Consignas –
1. Transcribe textualmente el fragmento del texto sobre el comportamiento electoral de Córdoba que va de "TRADICIÓN AUTONOMISTA Y" a "sin tendencias centrífugas.".
2. Según el texto sobre el comportamiento electoral de Córdoba, ¿durante cuánto tiempo logró mantenerse en el poder provincial la coalición local?

Texto de lectura –
En cada año electoral, resurge un clásico de la política argentina: ¿por qué Córdoba vota como vota? La pregunta, a veces formulada en tono de crítica, otras como simple desconcierto, suele esconder una hipótesis prejuiciosa: “¿los cordobeses son gorilas?”. Desde el respaldo masivo a Mauricio Macri en 2015 hasta la contundente elección de Javier Milei en 2023, Córdoba aparece en el imaginario político nacional como un bastión refractario al kirchnerismo y, por extensión, al peronismo. Pero reducir su comportamiento electoral a un sesgo ideológico conservador es tan inexacto como políticamente estéril.

Córdoba no es una provincia “gorila” en términos clásicos. Lo que expresa su comportamiento electoral -con altibajos, matices y excepciones- es una cultura política moldeada por la defensa de la autonomía provincial, una fuerte impronta de clases medias profesionales, y una relación históricamente ambigua con los centros de poder del país, especialmente con Buenos Aires.

TRADICIÓN AUTONOMISTA Y SISTEMA DE PARTIDOS

Desde una mirada politológica, Córdoba presenta un sistema de partidos relativamente estable, donde una coalición local -hoy Hacemos Unidos por Córdoba, antes Unión por Córdoba- logró mantenerse en el poder provincial por más de dos décadas. Esto se explica, en parte, por lo que Giovanni Sartori llamaría un “pluralismo moderado”: una oferta política competitiva pero contenida, con identidad propia y sin tendencias centrífugas.

[Registros extraídos]
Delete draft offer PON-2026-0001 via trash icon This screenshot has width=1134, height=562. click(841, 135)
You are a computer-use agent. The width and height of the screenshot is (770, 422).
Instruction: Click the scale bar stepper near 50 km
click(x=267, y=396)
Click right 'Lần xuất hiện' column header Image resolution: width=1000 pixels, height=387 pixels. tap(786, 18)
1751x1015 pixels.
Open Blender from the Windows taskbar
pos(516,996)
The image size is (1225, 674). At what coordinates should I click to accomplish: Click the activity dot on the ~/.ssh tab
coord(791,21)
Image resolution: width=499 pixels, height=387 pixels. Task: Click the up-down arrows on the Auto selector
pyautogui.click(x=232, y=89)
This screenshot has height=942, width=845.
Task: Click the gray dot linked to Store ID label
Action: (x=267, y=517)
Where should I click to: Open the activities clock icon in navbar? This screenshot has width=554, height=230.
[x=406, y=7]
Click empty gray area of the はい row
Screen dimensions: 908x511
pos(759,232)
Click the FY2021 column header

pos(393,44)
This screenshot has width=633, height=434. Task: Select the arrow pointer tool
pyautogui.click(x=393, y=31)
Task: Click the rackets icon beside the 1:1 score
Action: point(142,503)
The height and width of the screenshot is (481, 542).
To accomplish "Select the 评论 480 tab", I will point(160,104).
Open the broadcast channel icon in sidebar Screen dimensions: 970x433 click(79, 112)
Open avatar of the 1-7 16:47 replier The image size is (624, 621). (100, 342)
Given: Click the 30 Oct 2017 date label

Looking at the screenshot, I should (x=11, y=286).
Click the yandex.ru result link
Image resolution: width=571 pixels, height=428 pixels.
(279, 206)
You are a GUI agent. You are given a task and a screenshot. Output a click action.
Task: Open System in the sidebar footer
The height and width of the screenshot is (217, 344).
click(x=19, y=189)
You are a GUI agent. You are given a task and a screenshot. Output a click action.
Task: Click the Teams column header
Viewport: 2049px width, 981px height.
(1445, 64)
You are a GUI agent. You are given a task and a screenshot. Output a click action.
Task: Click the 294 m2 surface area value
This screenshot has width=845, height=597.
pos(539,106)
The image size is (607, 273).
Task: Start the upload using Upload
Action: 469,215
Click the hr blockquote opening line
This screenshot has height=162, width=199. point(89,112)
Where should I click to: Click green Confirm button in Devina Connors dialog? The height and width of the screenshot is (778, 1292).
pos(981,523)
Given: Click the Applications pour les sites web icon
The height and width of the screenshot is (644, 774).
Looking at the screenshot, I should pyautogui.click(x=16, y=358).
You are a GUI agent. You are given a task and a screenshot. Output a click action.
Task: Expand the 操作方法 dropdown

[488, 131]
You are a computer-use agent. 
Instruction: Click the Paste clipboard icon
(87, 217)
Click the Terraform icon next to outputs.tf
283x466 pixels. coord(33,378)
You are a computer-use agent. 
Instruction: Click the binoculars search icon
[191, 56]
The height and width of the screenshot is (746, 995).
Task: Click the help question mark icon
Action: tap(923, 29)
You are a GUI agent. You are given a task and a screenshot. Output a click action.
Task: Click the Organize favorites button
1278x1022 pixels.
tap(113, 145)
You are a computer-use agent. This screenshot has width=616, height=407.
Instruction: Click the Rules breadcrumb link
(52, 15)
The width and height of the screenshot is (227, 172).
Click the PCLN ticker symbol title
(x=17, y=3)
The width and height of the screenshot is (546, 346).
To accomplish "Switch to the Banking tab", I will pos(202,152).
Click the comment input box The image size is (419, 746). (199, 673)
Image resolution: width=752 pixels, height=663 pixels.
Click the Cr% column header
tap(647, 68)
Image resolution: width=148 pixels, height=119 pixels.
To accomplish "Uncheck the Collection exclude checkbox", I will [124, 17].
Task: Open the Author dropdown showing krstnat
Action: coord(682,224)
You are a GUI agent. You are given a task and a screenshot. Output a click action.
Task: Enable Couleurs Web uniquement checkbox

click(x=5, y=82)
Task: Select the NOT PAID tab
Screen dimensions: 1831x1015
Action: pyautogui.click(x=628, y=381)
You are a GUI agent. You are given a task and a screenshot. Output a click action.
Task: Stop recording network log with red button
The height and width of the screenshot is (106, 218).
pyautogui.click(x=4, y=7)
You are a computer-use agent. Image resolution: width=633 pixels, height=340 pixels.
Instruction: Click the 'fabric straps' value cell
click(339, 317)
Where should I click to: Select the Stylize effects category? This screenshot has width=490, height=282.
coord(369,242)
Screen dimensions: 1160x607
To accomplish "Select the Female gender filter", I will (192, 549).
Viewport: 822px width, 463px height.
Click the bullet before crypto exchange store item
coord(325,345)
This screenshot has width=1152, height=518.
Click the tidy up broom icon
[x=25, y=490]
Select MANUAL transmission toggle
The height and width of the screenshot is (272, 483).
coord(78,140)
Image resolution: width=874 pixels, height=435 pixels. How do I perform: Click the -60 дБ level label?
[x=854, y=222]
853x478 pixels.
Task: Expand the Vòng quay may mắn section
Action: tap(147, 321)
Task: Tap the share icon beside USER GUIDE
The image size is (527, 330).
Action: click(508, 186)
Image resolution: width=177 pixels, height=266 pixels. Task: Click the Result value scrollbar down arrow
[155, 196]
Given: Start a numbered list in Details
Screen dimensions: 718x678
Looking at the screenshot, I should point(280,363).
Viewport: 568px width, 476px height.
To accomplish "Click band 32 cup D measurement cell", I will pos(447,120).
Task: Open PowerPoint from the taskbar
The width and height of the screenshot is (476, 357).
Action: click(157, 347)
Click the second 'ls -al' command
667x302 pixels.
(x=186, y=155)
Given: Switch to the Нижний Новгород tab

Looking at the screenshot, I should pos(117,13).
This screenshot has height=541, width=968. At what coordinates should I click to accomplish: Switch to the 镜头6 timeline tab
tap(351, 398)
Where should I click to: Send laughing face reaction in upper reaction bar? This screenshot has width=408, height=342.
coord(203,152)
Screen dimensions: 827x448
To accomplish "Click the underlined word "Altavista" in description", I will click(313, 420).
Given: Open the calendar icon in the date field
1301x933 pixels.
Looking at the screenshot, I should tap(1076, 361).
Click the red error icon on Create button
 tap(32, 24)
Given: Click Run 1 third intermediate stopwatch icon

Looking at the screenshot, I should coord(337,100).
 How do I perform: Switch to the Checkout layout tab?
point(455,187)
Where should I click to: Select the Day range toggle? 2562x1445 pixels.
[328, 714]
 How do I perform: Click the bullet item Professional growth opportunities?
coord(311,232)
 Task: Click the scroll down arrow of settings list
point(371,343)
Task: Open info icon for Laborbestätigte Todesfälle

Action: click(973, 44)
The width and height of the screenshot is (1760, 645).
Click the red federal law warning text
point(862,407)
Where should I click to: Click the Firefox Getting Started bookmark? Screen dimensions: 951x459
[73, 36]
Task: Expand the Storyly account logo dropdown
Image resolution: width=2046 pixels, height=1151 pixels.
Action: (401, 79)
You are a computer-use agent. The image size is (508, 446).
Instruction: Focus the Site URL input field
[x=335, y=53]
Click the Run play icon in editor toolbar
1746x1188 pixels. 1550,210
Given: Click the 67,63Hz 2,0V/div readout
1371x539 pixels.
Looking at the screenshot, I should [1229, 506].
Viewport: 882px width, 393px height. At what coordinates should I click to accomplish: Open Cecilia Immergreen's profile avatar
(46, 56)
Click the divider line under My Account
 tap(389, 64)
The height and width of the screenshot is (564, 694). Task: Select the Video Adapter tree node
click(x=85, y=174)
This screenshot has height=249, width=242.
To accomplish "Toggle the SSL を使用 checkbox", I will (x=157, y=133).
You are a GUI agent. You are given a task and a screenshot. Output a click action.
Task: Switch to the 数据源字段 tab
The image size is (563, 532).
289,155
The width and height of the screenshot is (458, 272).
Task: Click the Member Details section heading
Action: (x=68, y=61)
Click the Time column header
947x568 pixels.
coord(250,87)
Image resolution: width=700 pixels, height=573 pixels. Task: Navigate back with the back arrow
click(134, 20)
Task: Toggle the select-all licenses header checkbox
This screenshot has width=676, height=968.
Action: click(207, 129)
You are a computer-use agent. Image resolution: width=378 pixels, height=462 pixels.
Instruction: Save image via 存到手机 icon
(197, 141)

Respuestas del ejercicio –
1.
TRADICIÓN AUTONOMISTA Y SISTEMA DE PARTIDOS

Desde una mirada politológica, Córdoba presenta un sistema de partidos relativamente estable, donde una coalición local -hoy Hacemos Unidos por Córdoba, antes Unión por Córdoba- logró mantenerse en el poder provincial por más de dos décadas. Esto se explica, en parte, por lo que Giovanni Sartori llamaría un “pluralismo moderado”: una oferta política competitiva pero contenida, con identidad propia y sin tendencias centrífugas.

2. Más de dos décadas.